Length of Approval: 12 months

NOTE: If Quantity Limit applies, please refer to Quantity Limit Criteria.

QUANTITY LIMIT CLINICAL CRITERIA FOR APPROVAL

Module

Clinical Criteria for Approval

Universal QL

Quantity limit for the Target Agent(s) will be approved when ONE of the following is met: 

  1. The requested quantity (dose) does NOT exceed the program quantity limit OR
  2. The requested quantity (dose) exceeds the program quantity limit AND ONE of the following:
    1. BOTH of the following:
      1. The requested agent does NOT have a maximum FDA labeled dose for the requested indication AND
      2. There is support for therapy with a higher dose for the requested indication OR
    2. BOTH of the following:
      1. The requested quantity (dose) does NOT exceed the maximum FDA labeled dose for the requested indication AND
      2. There is support for why the requested quantity (dose) cannot be achieved with a lower quantity of a higher strength that does NOT exceed the program quantity limit OR
    3. BOTH of the following:
      1. The requested quantity (dose) exceeds the maximum FDA labeled dose for the requested indication AND
      2. There is support for therapy with a higher dose for the requested indication 

Length of Approval:  up to 12 months

 

This pharmacy policy is not an authorization, certification, explanation of benefits or a contract. Eligibility and benefits are determined on a case-by-case basis according to the terms of the member’s plan in effect as of the date services are rendered. All pharmacy policies are based on (i) information in FDA approved package inserts (and black box warning, alerts, or other information disseminated by the FDA as applicable); (ii) research of current medical and pharmacy literature; and/or (iii) review of common medical practices in the treatment and diagnosis of disease as of the date hereof. Physicians and other providers are solely responsible for all aspects of medical care and treatment, including the type, quality, and levels of care and treatment. 

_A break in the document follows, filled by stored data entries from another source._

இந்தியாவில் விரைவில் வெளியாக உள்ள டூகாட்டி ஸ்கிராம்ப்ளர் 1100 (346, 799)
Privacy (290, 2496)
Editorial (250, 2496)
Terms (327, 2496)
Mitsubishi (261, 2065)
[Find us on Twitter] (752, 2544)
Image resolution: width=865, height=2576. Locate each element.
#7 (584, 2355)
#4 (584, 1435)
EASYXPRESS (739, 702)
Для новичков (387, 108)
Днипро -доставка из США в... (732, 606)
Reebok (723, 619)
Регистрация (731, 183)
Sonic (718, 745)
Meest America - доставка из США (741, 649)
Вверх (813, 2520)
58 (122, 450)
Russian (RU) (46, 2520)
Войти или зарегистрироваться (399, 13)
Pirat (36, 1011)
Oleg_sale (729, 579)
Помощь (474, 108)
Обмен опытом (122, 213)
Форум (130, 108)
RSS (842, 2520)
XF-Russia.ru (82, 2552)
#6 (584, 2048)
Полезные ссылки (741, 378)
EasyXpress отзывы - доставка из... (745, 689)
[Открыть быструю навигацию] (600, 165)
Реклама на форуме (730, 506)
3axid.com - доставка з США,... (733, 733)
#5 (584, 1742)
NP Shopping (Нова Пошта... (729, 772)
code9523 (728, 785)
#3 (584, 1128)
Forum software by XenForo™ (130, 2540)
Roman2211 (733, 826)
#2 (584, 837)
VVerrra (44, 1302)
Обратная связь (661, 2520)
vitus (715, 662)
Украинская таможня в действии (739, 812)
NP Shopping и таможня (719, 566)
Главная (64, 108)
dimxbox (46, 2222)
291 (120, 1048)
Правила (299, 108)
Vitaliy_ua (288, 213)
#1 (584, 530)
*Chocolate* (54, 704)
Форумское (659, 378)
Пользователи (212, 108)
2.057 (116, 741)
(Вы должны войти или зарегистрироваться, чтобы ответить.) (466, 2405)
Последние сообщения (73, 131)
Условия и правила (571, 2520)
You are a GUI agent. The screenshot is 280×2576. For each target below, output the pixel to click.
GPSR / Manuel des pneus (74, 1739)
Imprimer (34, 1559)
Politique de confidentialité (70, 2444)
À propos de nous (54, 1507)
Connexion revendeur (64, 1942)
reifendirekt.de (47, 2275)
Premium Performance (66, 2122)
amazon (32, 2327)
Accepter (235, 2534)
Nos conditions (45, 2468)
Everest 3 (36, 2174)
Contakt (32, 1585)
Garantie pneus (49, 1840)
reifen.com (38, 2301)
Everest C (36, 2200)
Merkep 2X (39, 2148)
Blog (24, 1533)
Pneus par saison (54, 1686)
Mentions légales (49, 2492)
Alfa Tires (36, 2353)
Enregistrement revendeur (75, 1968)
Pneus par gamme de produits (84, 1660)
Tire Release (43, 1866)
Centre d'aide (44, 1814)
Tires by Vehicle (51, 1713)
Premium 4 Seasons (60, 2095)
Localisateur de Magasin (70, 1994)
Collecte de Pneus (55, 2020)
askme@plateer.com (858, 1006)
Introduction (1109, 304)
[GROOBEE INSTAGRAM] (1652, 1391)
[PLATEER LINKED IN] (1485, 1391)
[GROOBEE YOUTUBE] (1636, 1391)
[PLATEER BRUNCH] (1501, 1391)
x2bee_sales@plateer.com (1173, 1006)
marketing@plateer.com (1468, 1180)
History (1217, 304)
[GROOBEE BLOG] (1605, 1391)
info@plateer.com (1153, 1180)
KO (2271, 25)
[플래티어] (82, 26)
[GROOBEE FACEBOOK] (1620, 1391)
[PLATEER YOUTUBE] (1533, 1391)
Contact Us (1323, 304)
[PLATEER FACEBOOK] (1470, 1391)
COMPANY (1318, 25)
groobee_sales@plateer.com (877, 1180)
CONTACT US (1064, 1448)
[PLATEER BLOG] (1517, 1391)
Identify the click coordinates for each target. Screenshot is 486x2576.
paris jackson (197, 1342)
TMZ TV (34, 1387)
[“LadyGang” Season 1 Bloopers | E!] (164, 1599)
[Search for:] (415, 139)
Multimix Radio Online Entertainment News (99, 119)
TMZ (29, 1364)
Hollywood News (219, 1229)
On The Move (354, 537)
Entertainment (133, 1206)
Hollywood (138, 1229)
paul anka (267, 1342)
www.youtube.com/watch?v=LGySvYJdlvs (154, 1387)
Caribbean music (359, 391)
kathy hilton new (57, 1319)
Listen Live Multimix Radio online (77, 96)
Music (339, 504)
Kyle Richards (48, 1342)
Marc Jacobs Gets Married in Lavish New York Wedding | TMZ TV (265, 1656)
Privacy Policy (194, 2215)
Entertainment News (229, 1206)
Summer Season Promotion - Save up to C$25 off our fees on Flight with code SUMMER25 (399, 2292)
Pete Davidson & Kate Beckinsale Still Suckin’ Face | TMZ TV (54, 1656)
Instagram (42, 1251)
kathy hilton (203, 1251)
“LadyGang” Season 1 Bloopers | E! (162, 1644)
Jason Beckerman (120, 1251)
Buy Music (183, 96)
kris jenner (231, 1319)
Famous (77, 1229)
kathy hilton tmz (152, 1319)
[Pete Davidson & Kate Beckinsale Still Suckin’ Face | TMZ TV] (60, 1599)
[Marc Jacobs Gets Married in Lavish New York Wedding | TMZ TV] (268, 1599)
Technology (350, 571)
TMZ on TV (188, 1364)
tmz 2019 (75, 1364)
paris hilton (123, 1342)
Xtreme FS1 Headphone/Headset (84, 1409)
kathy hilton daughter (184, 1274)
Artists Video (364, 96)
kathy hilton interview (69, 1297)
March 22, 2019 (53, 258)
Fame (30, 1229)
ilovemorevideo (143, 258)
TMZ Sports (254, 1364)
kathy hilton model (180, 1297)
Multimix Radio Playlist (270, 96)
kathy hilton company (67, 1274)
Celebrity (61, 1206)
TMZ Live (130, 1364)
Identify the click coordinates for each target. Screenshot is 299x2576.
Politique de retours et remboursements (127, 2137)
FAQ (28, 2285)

The purpose of Blue Cross and Blue Shield of Alabama’s pharmacy policies are to provide a guide to coverage. Pharmacy policies are not intended to dictate to physicians how to practice medicine. Physicians should exercise their medical judgment in providing the care they feel is most appropriate for their patients. 

Neither this policy, nor the successful adjudication of a pharmacy claim, is guarantee of payment.